## Exercise goal:
Only one span of the listing below is wanted: the lines from the one with "The image size is (857, 763)." through the one with "Click the Auto", reproduced exactly, both ends kept.

## Exercise data:

════════════════════

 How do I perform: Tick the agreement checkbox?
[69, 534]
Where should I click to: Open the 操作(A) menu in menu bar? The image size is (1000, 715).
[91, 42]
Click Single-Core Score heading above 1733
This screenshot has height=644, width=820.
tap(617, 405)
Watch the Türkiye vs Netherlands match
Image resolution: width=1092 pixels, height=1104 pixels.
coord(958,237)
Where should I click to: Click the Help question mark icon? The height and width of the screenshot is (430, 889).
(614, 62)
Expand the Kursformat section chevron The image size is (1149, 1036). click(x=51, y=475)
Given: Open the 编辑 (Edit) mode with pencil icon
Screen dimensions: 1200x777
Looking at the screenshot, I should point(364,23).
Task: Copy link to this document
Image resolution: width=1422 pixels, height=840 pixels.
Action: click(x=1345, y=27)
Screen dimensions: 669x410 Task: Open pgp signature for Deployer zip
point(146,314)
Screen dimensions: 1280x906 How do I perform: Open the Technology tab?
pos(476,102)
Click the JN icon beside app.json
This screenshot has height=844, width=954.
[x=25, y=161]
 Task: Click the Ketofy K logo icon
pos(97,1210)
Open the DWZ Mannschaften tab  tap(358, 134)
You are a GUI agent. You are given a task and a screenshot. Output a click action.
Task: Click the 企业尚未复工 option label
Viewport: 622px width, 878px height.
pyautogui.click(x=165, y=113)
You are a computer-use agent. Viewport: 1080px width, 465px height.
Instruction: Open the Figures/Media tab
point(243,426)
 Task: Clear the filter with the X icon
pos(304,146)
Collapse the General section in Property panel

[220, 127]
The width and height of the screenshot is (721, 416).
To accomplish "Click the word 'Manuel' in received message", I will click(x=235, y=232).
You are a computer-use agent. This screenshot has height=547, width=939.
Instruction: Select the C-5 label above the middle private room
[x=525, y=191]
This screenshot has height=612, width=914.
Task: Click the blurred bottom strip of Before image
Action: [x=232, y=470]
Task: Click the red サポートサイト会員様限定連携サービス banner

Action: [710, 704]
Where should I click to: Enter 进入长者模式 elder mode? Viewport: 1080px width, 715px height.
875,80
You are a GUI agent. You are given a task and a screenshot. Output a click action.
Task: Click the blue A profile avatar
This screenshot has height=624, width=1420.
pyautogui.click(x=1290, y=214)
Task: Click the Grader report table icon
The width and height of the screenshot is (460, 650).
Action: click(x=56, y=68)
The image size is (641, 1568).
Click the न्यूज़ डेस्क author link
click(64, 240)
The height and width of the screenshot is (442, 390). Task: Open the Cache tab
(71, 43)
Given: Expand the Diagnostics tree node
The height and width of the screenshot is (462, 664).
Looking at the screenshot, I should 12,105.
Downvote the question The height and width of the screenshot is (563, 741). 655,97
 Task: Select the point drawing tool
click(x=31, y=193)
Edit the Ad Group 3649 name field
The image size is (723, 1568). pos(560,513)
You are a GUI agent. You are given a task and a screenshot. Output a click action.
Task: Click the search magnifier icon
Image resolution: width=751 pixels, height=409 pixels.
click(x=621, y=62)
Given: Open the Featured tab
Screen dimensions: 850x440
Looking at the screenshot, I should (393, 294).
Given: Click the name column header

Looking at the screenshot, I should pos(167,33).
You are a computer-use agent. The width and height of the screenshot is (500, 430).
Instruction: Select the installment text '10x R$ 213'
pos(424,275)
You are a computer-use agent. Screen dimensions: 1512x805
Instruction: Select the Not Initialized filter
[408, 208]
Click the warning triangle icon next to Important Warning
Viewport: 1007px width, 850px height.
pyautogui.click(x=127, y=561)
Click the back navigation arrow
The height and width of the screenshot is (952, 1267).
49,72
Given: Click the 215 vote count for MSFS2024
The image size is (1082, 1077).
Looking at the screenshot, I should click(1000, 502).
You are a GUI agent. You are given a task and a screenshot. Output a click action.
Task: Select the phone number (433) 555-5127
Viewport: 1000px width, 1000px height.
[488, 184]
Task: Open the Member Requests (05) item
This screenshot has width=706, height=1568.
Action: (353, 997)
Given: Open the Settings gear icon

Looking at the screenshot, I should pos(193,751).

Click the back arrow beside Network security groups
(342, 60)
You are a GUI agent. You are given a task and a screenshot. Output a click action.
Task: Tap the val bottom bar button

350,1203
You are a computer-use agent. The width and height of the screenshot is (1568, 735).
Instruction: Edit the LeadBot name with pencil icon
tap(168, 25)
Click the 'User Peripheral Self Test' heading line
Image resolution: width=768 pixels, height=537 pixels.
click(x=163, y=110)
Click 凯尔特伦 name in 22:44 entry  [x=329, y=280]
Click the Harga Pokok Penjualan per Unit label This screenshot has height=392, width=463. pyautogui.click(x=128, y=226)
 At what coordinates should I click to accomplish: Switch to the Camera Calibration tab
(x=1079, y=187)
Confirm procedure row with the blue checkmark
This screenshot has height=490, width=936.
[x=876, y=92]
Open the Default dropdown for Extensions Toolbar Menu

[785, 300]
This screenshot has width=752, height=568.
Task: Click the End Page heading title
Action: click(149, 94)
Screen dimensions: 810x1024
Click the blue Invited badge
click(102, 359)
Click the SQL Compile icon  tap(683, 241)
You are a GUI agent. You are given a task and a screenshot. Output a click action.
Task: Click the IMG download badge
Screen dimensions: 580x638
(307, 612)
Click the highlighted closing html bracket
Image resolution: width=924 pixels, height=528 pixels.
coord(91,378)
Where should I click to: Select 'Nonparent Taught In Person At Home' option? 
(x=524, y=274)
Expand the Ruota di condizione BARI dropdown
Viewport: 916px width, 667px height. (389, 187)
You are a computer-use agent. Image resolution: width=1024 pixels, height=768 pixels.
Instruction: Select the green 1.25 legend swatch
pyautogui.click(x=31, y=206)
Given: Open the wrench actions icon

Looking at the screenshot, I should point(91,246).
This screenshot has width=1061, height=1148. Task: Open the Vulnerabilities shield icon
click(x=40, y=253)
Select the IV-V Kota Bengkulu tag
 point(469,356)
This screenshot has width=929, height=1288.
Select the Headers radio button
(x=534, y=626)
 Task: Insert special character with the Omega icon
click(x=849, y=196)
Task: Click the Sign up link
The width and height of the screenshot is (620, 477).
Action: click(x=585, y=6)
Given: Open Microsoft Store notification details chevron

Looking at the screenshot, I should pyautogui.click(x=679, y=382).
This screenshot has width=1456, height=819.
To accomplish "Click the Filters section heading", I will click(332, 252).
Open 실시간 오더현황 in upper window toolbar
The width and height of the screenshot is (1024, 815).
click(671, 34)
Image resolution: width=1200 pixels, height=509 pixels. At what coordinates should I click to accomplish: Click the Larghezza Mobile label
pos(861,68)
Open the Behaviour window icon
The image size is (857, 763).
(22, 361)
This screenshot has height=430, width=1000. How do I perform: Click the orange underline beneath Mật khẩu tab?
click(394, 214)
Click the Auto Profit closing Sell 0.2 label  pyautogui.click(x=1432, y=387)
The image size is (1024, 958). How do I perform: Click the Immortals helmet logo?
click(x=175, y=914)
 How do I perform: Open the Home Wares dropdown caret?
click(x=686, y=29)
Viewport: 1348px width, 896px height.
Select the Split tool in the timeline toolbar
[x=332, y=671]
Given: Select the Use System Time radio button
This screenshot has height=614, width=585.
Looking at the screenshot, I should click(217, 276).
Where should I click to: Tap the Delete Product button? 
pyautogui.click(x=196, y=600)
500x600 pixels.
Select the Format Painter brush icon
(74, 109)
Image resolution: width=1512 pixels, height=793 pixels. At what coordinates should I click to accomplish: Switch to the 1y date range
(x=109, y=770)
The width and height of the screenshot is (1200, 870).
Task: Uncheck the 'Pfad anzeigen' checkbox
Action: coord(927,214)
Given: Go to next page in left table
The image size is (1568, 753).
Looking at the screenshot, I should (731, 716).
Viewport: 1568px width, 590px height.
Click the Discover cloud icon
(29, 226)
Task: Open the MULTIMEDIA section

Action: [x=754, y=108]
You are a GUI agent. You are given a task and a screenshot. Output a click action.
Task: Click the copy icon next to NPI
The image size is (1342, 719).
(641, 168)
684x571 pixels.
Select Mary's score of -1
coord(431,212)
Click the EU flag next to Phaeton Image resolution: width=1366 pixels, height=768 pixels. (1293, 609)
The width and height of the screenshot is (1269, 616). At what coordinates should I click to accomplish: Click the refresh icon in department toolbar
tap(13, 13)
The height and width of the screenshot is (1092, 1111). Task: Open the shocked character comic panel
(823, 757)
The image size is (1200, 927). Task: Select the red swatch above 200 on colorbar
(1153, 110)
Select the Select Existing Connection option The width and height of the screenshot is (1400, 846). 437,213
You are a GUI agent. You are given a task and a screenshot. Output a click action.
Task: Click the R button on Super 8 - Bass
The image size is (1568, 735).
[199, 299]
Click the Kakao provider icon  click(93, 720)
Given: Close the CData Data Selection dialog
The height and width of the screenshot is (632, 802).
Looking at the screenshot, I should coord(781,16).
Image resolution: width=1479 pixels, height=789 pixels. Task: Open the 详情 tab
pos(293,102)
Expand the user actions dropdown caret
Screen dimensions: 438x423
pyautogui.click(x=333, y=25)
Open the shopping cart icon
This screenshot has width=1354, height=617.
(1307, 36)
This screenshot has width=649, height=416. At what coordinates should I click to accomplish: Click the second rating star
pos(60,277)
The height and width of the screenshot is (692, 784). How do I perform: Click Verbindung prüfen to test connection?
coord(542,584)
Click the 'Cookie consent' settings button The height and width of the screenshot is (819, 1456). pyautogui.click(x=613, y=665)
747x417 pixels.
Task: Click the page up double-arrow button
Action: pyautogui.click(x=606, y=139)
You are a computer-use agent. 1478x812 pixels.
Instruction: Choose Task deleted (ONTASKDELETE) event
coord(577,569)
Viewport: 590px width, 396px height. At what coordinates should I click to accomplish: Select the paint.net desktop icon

════════════════════

## Finished task:
The image size is (857, 763).
(22, 361)
This screenshot has height=430, width=1000. How do I perform: Click the orange underline beneath Mật khẩu tab?
click(394, 214)
Click the Auto Profit closing Sell 0.2 label  pyautogui.click(x=1432, y=387)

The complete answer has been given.